I promised my kids that I would do everything I could to ensure that they had a good life, and that includes fighting the climate crisis.
As our young people strike in the historic global youth-led climate strikes, we must follow their lead. We have an obligation to act, because if we do not, our families will live increasingly impoverished lives in an increasingly harsh world.
As superstorms sweeping our coastlines and the fires burning our communities grow more intense, we need policy responses to move more quickly than the climate crisis’s effects. We need a policy response that centers the working class in a just transition to clean energy, so that we can move as entire communities away from dirty energy.
That’s why San Luis Obispo has one of the most ambitious carbon neutrality goals of anywhere in the U.S., setting a target of becoming carbon neutral by 2035.
Fighting climate crisis has become a key part of our culture. We’re implementing economically and socially just solutions like producing more compact, mixed-use housing closer to major employment areas, reducing organic waste flow to landfills by redirecting it to an anaerobic digester, using the gas byproducts of wastewater treatment to actual fuel the system, and expanding electric, energy-efficient options throughout the city.

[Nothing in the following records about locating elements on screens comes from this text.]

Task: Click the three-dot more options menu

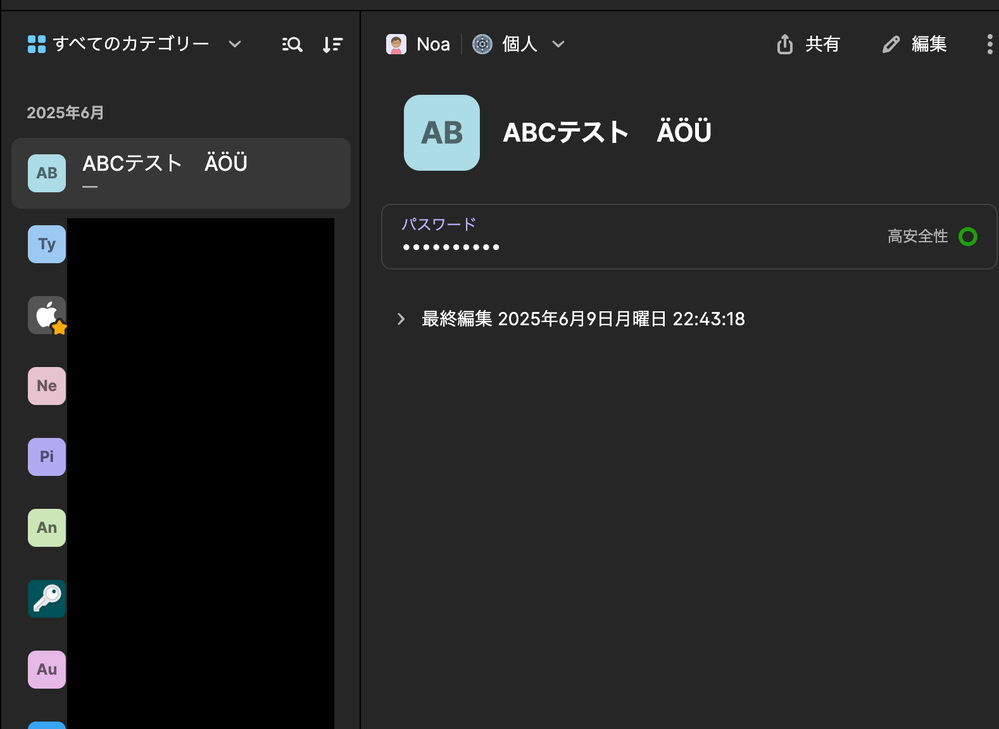Action: pyautogui.click(x=989, y=44)
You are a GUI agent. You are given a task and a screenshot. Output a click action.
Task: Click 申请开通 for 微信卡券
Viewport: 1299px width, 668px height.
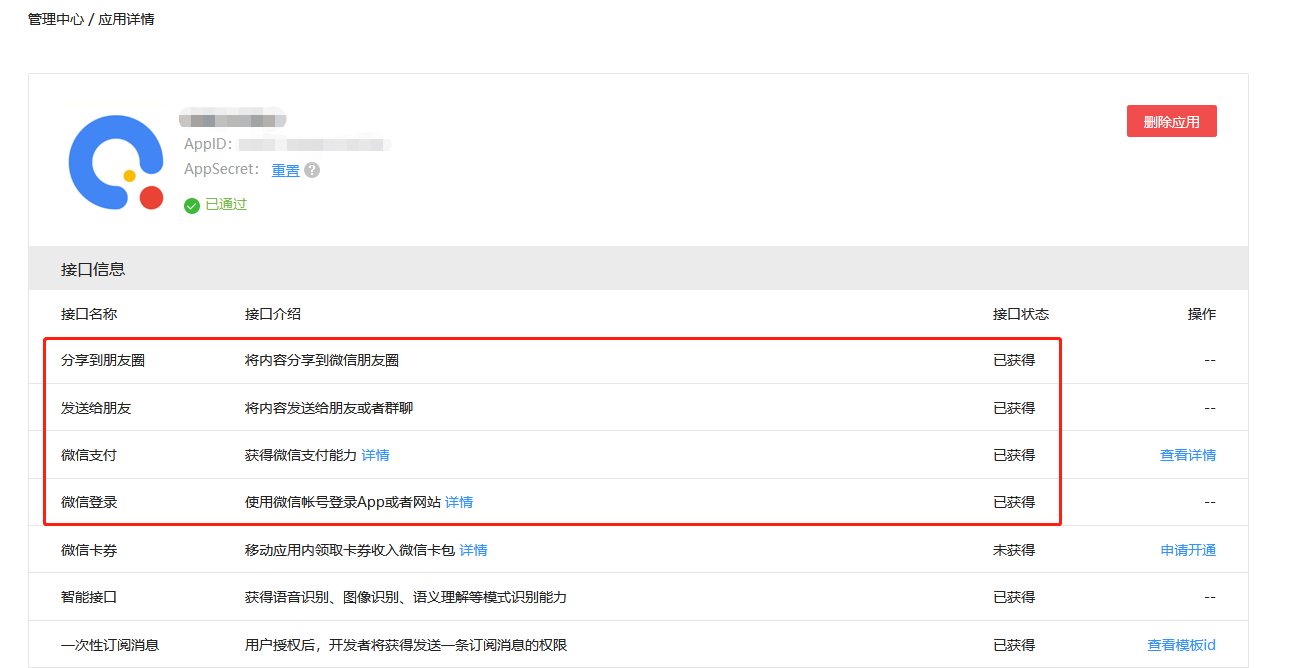point(1188,550)
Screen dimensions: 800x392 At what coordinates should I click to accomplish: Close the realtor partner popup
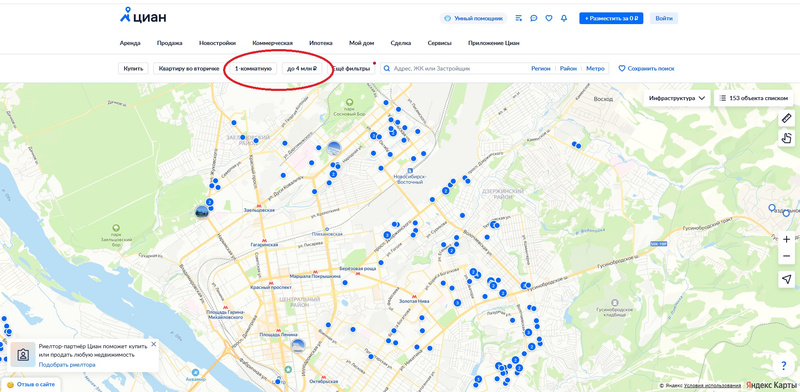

But San Luis Obispo acting alone will not stop the climate crisis. All our work will be for naught if we fail to address the driver of the climate crisis: the production and burning of fossil fuels.
We must phase out this dangerous industry that is poisoning our communities. The huge human costs of fossil fuels is staggering, already costing Californians more than 12,000 lives and $100 billion dollars annually in public health and climate damages, according to one Stanford University study.
Fortunately, local governments across California are leading the way.
Already, more than 80 local governments in the state have passed more than 115 local policies to protect their communities from fossil fuel production, including restrictions on oil and gas drilling, climate lawsuits and divestment from fossil fuel companies, and opposing expansion of fossil fuel production or infrastructure.
Now, we need the state of California to follow our lead.
That’s why 275 local elected officials across California are urging Gov. Newsom to create a plan to phase out oil and gas drilling, a 2,500-foot public health drilling setback, and commitment for the state to generate 100 percent clean, renewable energy.
To start, California must stop issuing new permits for oil and gas drilling — including fracking, which increases earthquakes, potentially with disastrous results.
This is the leadership we need from our governor to protect our children from the climate crisis.
We must keep fossil fuels in the ground, so that all our kids have a future to look forward to. California must lead the way.